(Saved data entries)

§ §

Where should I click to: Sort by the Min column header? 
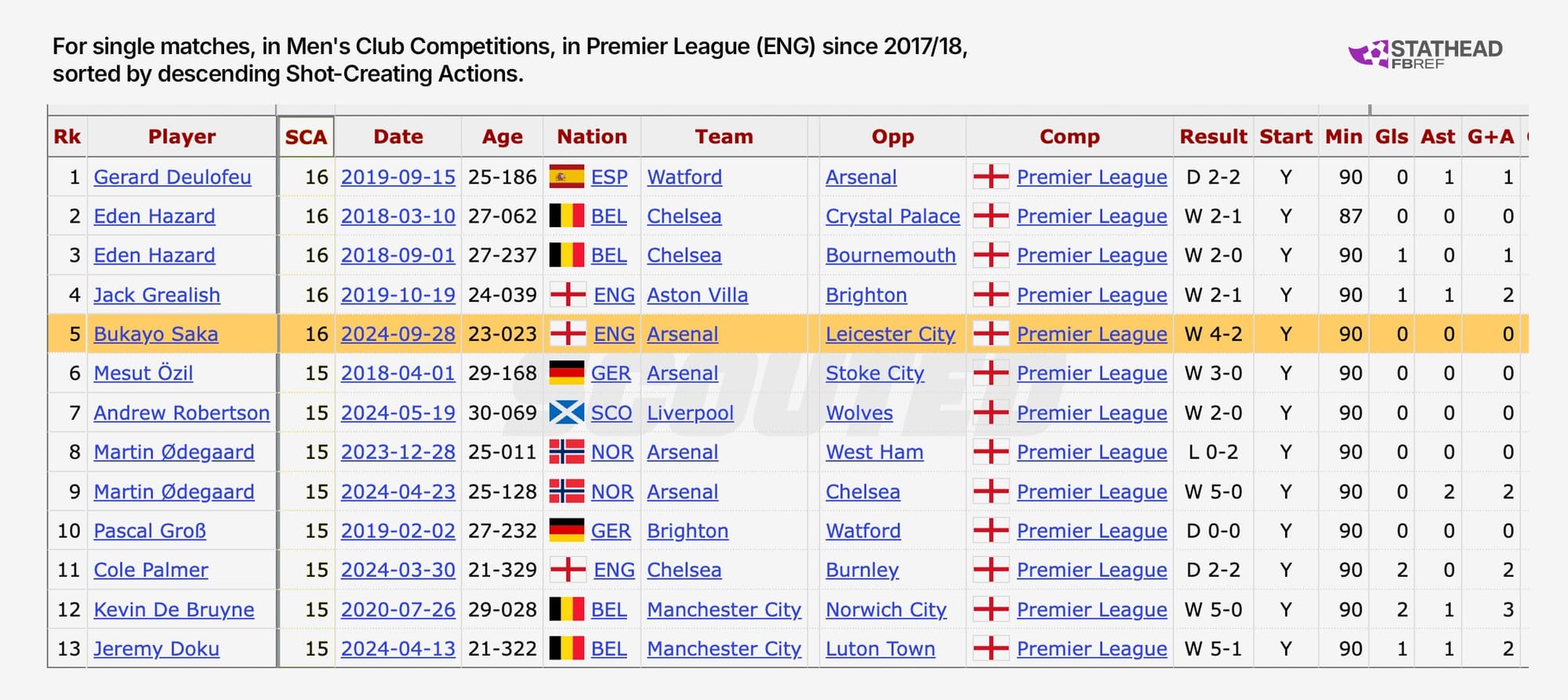1344,137
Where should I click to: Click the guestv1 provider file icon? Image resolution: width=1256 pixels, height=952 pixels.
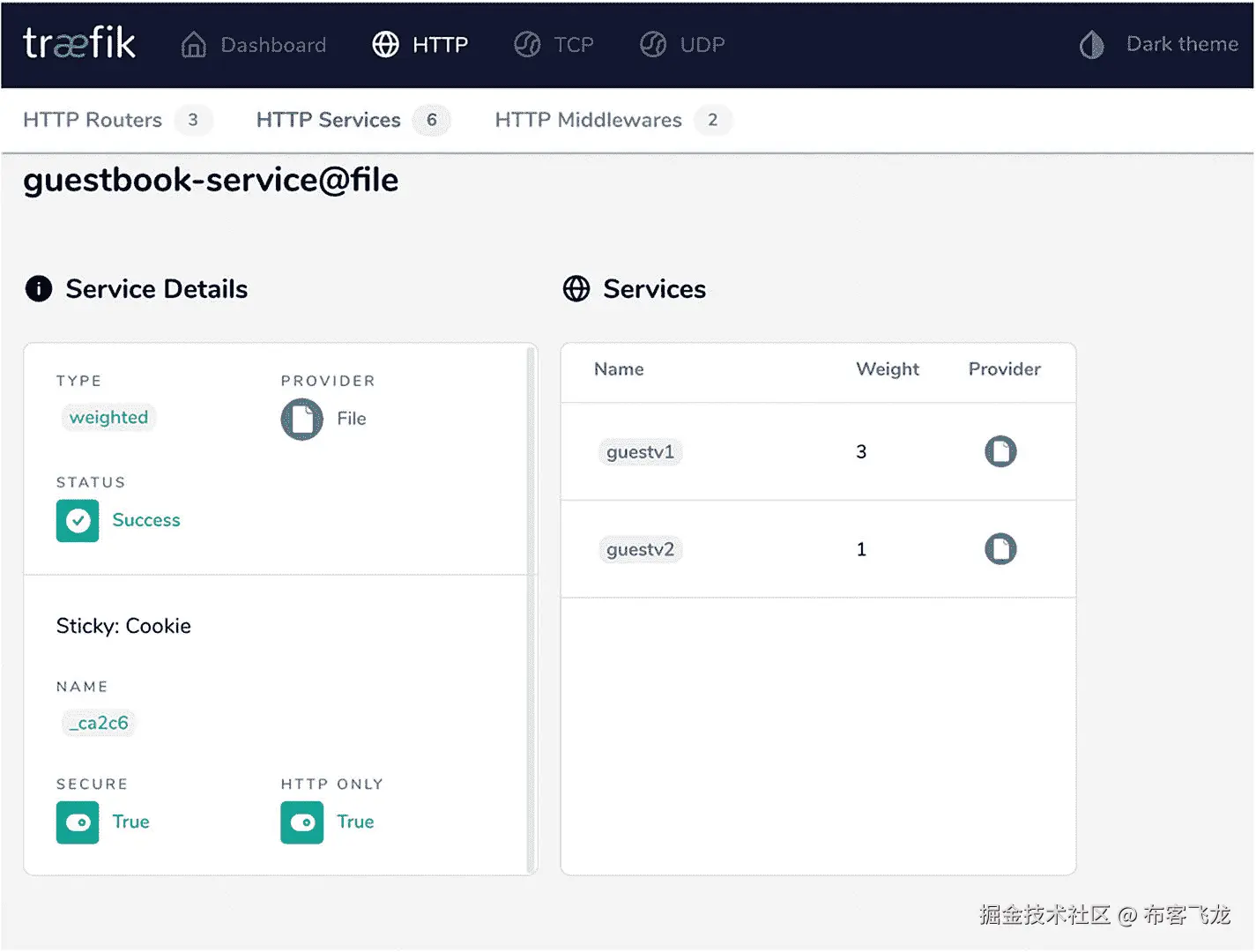point(1000,451)
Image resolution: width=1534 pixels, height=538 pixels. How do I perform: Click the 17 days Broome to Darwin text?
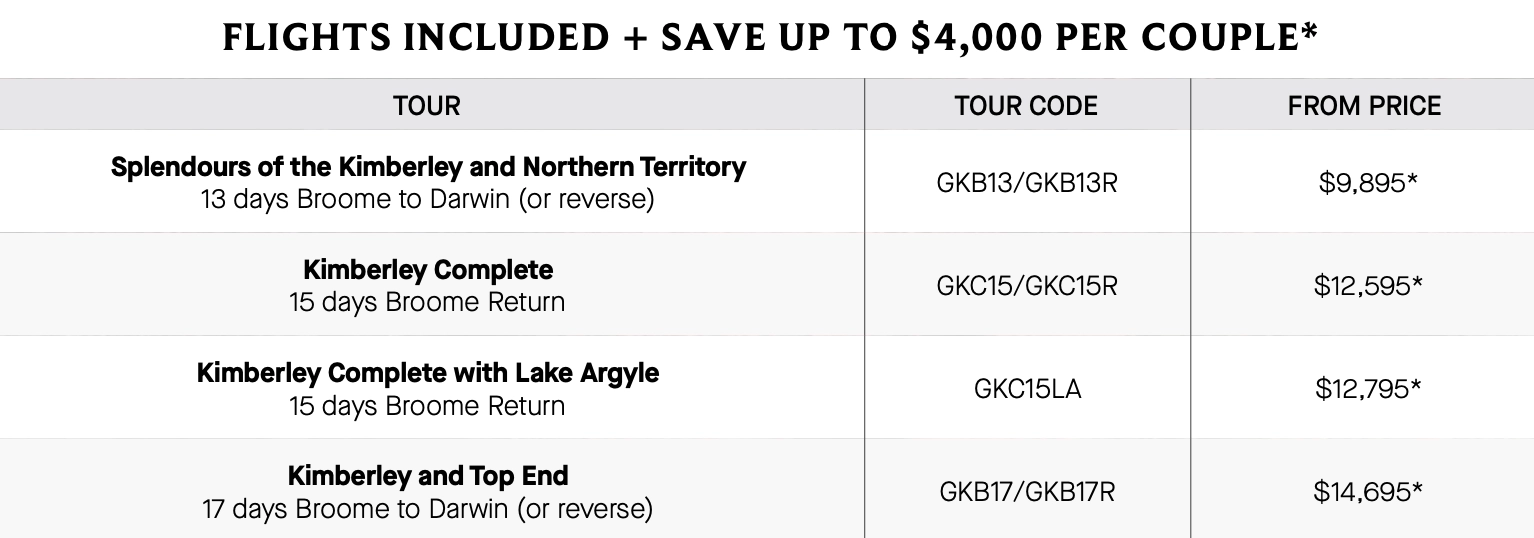(428, 509)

§ §

Reproduce all entries exactly. Pictures do not belong in the copy.

Where should I click to: Sort by the Min column header? 
1344,137
Where should I click to: Click the guestv1 provider file icon? Image resolution: width=1256 pixels, height=952 pixels.
point(1000,451)
Image resolution: width=1534 pixels, height=538 pixels. How do I perform: Click the 17 days Broome to Darwin text?
(428, 509)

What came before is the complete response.